[RECORD EXCERPTS Boundary: Start]

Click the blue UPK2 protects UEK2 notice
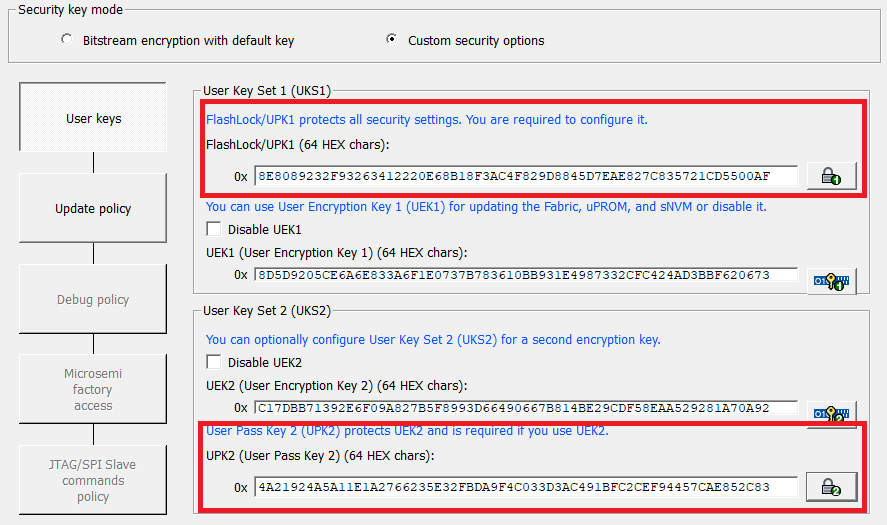The height and width of the screenshot is (525, 887). (x=407, y=431)
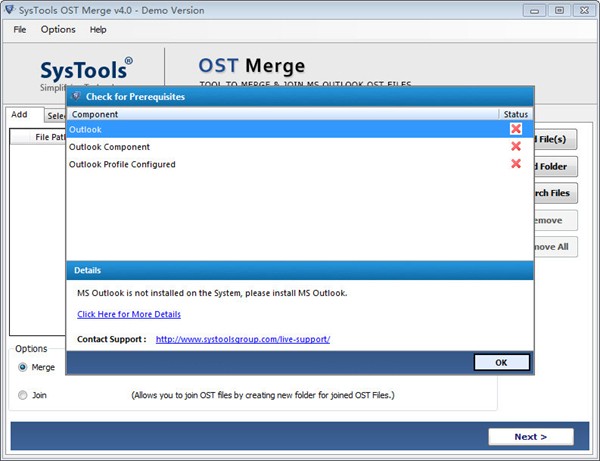The height and width of the screenshot is (461, 600).
Task: Select the Merge radio option
Action: click(23, 367)
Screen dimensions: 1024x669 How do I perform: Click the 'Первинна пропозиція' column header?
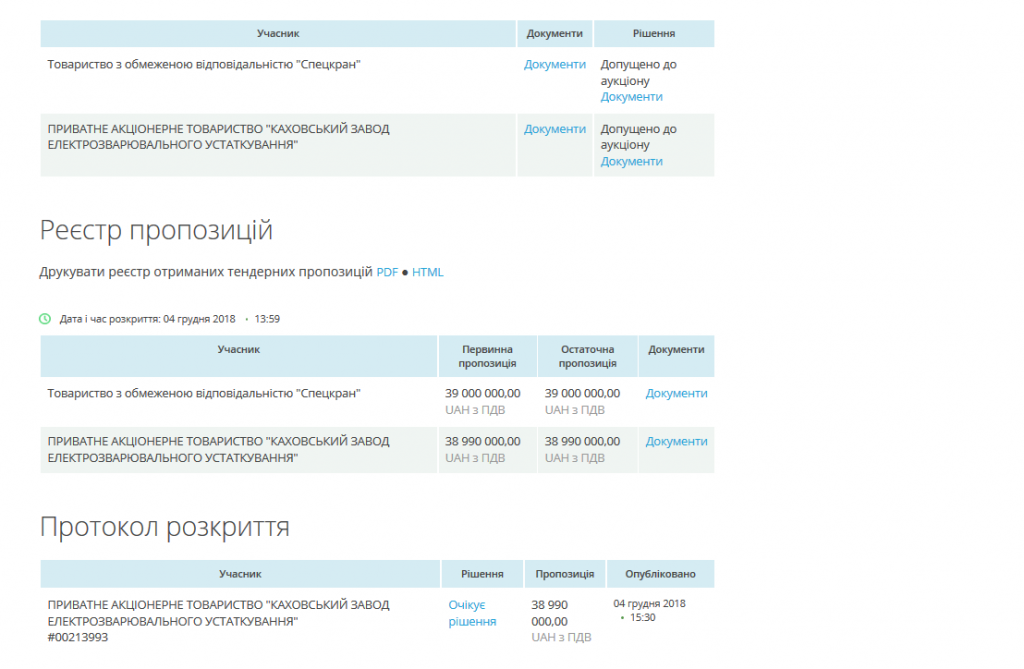point(488,356)
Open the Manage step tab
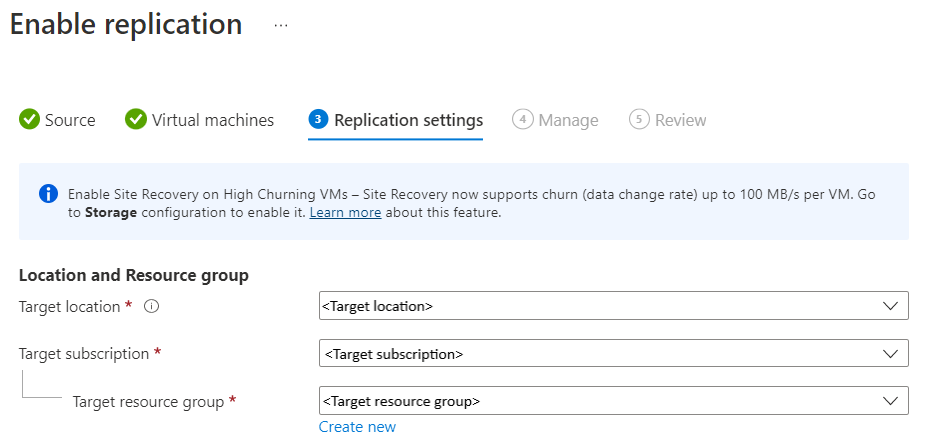 pyautogui.click(x=568, y=120)
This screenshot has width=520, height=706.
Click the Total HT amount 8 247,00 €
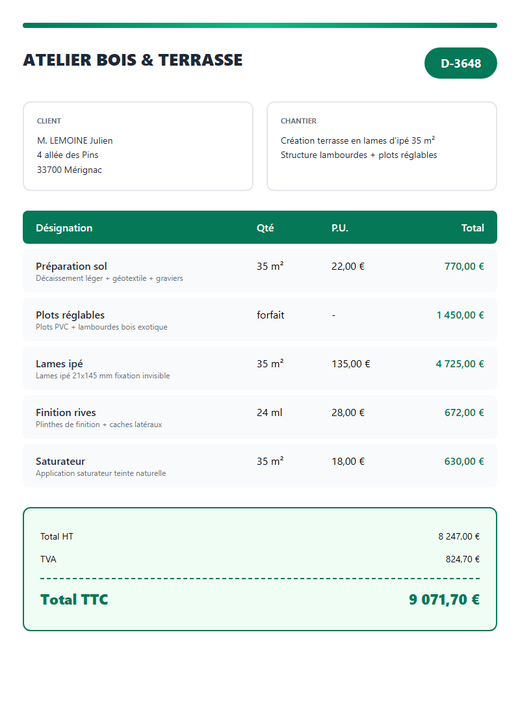tap(459, 537)
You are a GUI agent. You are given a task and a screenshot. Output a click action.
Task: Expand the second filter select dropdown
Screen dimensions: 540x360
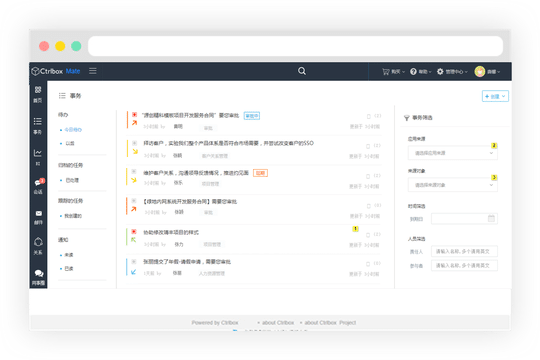[453, 185]
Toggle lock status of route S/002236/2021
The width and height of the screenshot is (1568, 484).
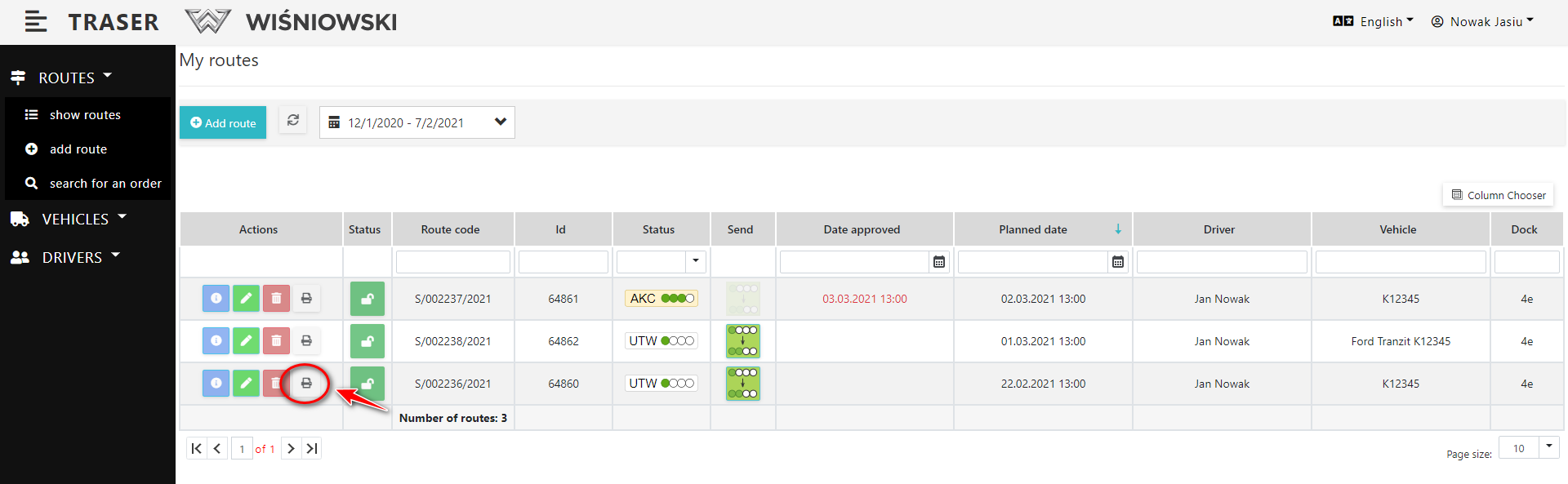point(368,384)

[RECORD EXCERPTS Boundary: End]

* **THE TASK**
Please return only the lines running from the line with "Task: Expand the" to the final line of the data, both included, exactly and without any pictures.

* **COMPLETED EXERCISE**
Task: Expand the second filter select dropdown
Screen dimensions: 540x360
[453, 185]
Toggle lock status of route S/002236/2021
The width and height of the screenshot is (1568, 484).
point(368,384)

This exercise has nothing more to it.